Gilles Moëc, economista jefe de AXA Investment Managers, advierte en un reciente informe sobre el creciente riesgo de estanflación en Estados Unidos. Así, según este analista, "por primera vez, los datos duros confirman que la economía estadounidense se estanca mientras la inflación repunta".
Esta situación genera una preocupación sustancial para los mercados, los consumidores y los responsables de política monetaria, ya que un escenario de estanflación puede limitar seriamente la capacidad de reacción de la Reserva Federal (Fed).
EL IMPACTO DE LOS NUEVOS ARANCELES
Uno de los factores clave que podría agravar la situación es el nuevo rumbo arancelario anunciado por la Casa Blanca. La decisión de imponer un arancel del 25% a los automóviles y sus componentes podría tener consecuencias directas en la economía estadounidense.
En concreto, Moëc estima que esta medida podría elevar la inflación subyacente en hasta 0,7 puntos porcentuales, un aumento significativo en un contexto donde el consumo privado ya muestra señales de enfriamiento.
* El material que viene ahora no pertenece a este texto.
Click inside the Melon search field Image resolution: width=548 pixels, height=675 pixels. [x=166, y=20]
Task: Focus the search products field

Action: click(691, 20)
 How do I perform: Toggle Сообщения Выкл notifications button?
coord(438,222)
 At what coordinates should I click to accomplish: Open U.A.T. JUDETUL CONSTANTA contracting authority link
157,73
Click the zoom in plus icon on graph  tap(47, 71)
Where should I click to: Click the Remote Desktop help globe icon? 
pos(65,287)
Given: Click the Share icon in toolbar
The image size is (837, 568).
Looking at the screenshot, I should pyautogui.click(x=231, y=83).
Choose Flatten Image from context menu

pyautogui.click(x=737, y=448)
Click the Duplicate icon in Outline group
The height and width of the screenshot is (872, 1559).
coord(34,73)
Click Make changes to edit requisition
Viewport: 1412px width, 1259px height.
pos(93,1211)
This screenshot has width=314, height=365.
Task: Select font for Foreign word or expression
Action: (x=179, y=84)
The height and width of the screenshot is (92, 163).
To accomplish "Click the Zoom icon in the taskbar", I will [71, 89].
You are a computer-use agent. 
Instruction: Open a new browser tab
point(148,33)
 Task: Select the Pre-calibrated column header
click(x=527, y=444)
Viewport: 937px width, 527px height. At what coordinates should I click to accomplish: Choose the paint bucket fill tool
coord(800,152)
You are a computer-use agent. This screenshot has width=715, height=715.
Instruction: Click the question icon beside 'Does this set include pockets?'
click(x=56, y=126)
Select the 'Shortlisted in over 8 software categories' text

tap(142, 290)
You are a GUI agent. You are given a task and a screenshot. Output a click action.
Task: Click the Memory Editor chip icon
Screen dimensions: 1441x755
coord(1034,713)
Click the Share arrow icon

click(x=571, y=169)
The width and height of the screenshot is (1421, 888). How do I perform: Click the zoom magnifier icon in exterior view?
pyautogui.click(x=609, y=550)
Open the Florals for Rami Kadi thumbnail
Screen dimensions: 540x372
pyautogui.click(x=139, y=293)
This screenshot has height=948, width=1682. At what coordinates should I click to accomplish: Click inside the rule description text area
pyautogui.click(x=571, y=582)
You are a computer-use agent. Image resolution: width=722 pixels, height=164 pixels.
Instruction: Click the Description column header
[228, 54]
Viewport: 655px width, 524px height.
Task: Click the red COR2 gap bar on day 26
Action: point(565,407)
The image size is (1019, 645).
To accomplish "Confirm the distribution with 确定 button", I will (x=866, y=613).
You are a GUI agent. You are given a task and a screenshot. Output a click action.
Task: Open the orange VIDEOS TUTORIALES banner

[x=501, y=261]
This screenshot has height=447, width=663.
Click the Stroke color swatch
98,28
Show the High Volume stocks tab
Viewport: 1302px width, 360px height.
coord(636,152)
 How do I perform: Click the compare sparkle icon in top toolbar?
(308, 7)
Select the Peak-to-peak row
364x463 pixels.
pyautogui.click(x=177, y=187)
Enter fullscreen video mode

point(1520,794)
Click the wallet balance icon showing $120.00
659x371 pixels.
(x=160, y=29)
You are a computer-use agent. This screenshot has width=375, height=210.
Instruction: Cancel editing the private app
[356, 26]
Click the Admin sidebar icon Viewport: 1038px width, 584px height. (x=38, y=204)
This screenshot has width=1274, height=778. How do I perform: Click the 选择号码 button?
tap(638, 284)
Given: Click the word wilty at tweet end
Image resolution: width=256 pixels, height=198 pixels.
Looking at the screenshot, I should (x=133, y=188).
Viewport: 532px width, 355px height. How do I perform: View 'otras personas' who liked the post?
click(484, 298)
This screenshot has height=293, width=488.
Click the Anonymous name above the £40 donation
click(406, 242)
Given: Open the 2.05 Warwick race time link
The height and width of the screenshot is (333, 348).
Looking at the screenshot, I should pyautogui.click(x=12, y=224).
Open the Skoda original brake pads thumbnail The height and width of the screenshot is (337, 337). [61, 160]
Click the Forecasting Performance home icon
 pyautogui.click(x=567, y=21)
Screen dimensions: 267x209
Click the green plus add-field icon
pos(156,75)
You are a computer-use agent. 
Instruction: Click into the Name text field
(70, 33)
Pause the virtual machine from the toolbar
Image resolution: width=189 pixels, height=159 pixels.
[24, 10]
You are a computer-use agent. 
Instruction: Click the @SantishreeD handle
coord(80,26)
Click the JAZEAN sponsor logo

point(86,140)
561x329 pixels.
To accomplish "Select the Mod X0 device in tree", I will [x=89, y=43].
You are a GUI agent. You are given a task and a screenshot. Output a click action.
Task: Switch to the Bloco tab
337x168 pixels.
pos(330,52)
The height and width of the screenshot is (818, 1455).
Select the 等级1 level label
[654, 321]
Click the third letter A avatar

Este incremento de los costes podría trasladarse a los consumidores, reduciendo su poder adquisitivo y afectando negativamente la demanda interna. En un entorno donde la economía ya muestra signos de estancamiento, este factor podría profundizar la desaceleración económica.
LAS IMPLICACIONES DE UNA GUERRA COMERCIAL
Moëc advierte que una guerra comercial iniciada en este entorno es especialmente arriesgada. Si bien el impacto de los aranceles podría parecer transitorio en un principio, la situación se agrava por otros factores estructurales. La caída de la inmigración y la rigidez del mercado laboral podrían prolongar el repunte de los precios, haciendo que la inflación sea más persistente de lo esperado.
Además, la respuesta del resto de los países no se haría esperar. En el pasado, otras economías han implementado medidas de represalia ante aumentos arancelarios de Estados Unidos. Si esto ocurre nuevamente, podría reducirse la competitividad de las empresas estadounidenses en el mercado global, afectando tanto el comercio como el crecimiento económico.
LA RESERVA FEDERAL Y SU MARGEN DE ACTUACIÓN
Otro punto crucial en este escenario es el papel de la Reserva Federal. Según el citado estratega, aunque la entidad podría verse obligada a recortar tipos de interés antes de lo previsto, lo haría de manera reactiva y no preventiva. Esto significa que los recortes solo se producirían una vez que el daño económico ya estuviera materializado, lo que podría limitar la eficacia de la política monetaria para frenar la estanflación.
La falta de anticipación por parte de la Reserva Federal podría llevar a una situación en la que el crecimiento económico se mantenga bajo por un periodo prolongado, mientras que la inflación continúa elevada. Este es el peor de los escenarios para los responsables de política económica, ya que restringe las opciones disponibles y genera incertidumbre en los mercados financieros.
UN FUTURO INCIERTO PARA LA ECONOMÍA ESTADOUNIDENSE
El análisis de Gilles Moëc deja claro que la economía de Estados Unidos enfrenta riesgos considerables en los próximos meses "que podrían salir muy caros". La combinación de estancamiento económico e inflación en aumento, junto con una política arancelaria agresiva, podría generar una situación de estanflación difícil de manejar.
Si la Reserva Federal no actúa con rapidez y las tensiones comerciales se agravan, el panorama económico podría volverse aún más complejo. En este contexto, concluye este gestor, "los inversores, empresarios y ciudadanos deben prepararse para un periodo de incertidumbre y volatilidad en los mercados".